▶ **EXERCISE REQUIREMENTS**
Copy word for word every line of the material from the line with "You are a GUI" to the line with "pyautogui.click(x=86, y=237)", including both of those lines.

****************************************

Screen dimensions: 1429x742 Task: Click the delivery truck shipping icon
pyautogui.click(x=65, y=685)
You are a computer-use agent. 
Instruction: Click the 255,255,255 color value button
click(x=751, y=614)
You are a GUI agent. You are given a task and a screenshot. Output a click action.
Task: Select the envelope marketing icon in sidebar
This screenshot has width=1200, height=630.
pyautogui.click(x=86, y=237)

****************************************

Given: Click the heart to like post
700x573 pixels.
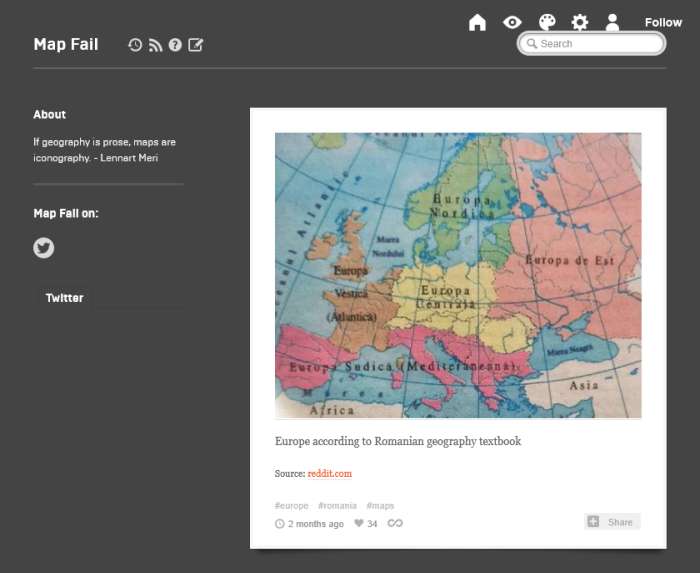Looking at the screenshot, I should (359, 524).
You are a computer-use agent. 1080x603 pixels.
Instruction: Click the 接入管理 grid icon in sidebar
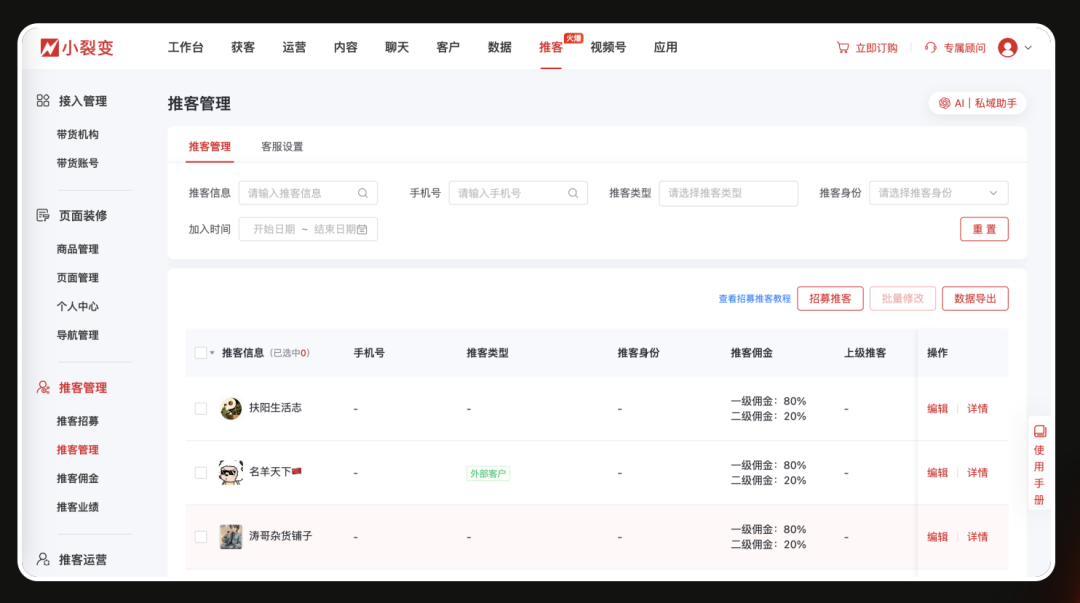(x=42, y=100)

****************************************

▶ **TASK OUTPUT**
You are a GUI agent. You are given a task and a screenshot. Output a click action.
Task: Select the envelope marketing icon in sidebar
This screenshot has width=1200, height=630.
pyautogui.click(x=86, y=237)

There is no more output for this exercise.